My REAL Issue with "Cardio"
For the purposes of this article, "cardio" is going to refer to any activity that raises your heart rate well above baseline for a given amount of time.
I am NOT anti cardio, I just want to make that clear. The issue with cardio is that it is not enough to live a long, healthy life. Cardio can implemented to supplement a fantastic nutrition and strength training plan, but it is counter productive for most goals. Sometimes, cardio is simply walking, I LOVE walking. Slow, fast, up hills, up mountains, I don't care. Walking is what you were designed to do and you will aim for 6000 steps a day no matter what.
But other forms of more intense cardio, while fun, can be dangerous if you are not strong. If you try to juke left too hard in a game of tennis and your knees and hip muscles aren't prepared for it, that is where injury happens. People think that tennis will get them into shape, when really they need to get in shape to play tennis. Traditional cardio, like jogging or running, will eventually wear down your knees and possibly your hips to the point where you may need surgery. That is because one foot is leaving the ground and up to 4x your bodyweight in force is being transferred to the leg that is on the ground. This means 4x your bodyweight crashing down on your hip, knee, and ankle. Do that 10,000 times, and you have the perfect remedy to healthy joints.
Daily walks, past the absolute beginner stage, will not build muscle or protect you from the slow breaking down process that is "aging". Cardio will not prevent osteoporosis, cardio will not prevent bone breaks, cardio will not improve your balance. All of these things you are looking to improve can only be improved through strength training. Cardio can sometimes get in the way of strength training, and that is unacceptable. If you only have 20 minutes to devote to your fitness in a day, your time would be much better spent lifting heavy stuff for the full 20 minutes and getting your steps in later.
Cardio isn't even that great for what everyone uses it for: burning calories. Let's say hypothetically you hop on a treadmill and run for an hour. You just "burnt" 600 calories while slowly destroying your knees and ankles. Ok, well that's nice, but now you are hungry as hell. So when it's time to get lunch you go ahead and add a couple cookies to your meal, hey you earned it and you need carbs for energy right? That's about 400 calories, you have now cut your "burn" down to 200 calories. You spiked your blood sugar sky high at lunch, so you decide to grab a snack. Someone brought doughnuts into the office! You grab one without even thinking about it, hey, you'll just "run it off" later. Your calorie deficit is now -50 and you gain a couple pounds of water weight and inflammation.

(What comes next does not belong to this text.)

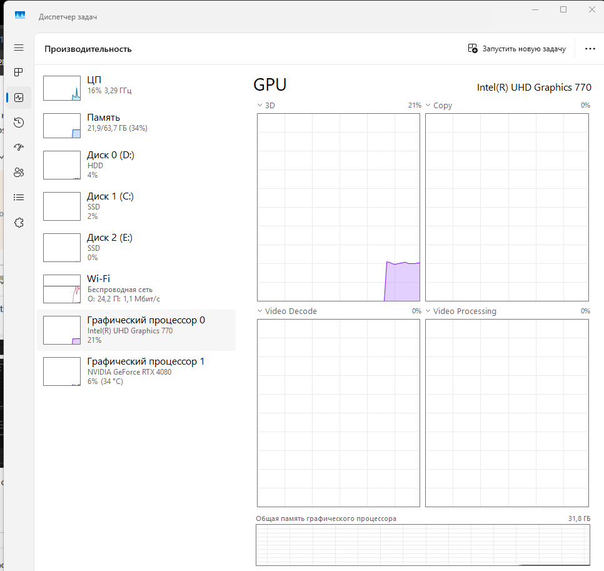The image size is (604, 571).
Task: Open the Processes section in the sidebar
Action: (x=19, y=72)
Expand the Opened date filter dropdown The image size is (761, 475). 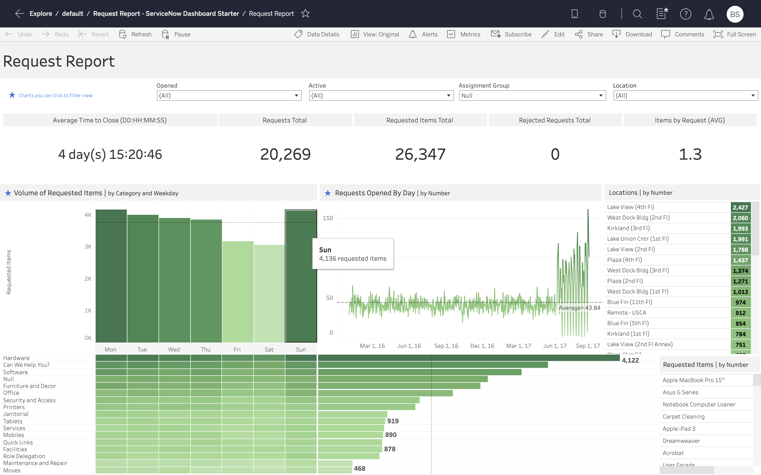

Meanwhile if you had just lifted weights and went for a walk, you would not have been "starving". Plus the protein and carbs you ate would become muscle, more fat burning potential around the clock. The simplest way to think about it is, muscle is metabolism. The more properly fueled muscle you have, the higher your metabolism. I hear from female clients all day: "It's so irritating! My husband just cuts out soda and he loses 10 pounds! If I LOOK at a cookie I gain weight." One of the reasons for that is your husband has more muscle mass than you do. Cardio will not help you gain muscle.
So get your cardio, just keep it simple and easy almost all the time (you can add a sprint day every week or 2 if you're into that), but do NOT think it is more important than building/keeping muscle and strength.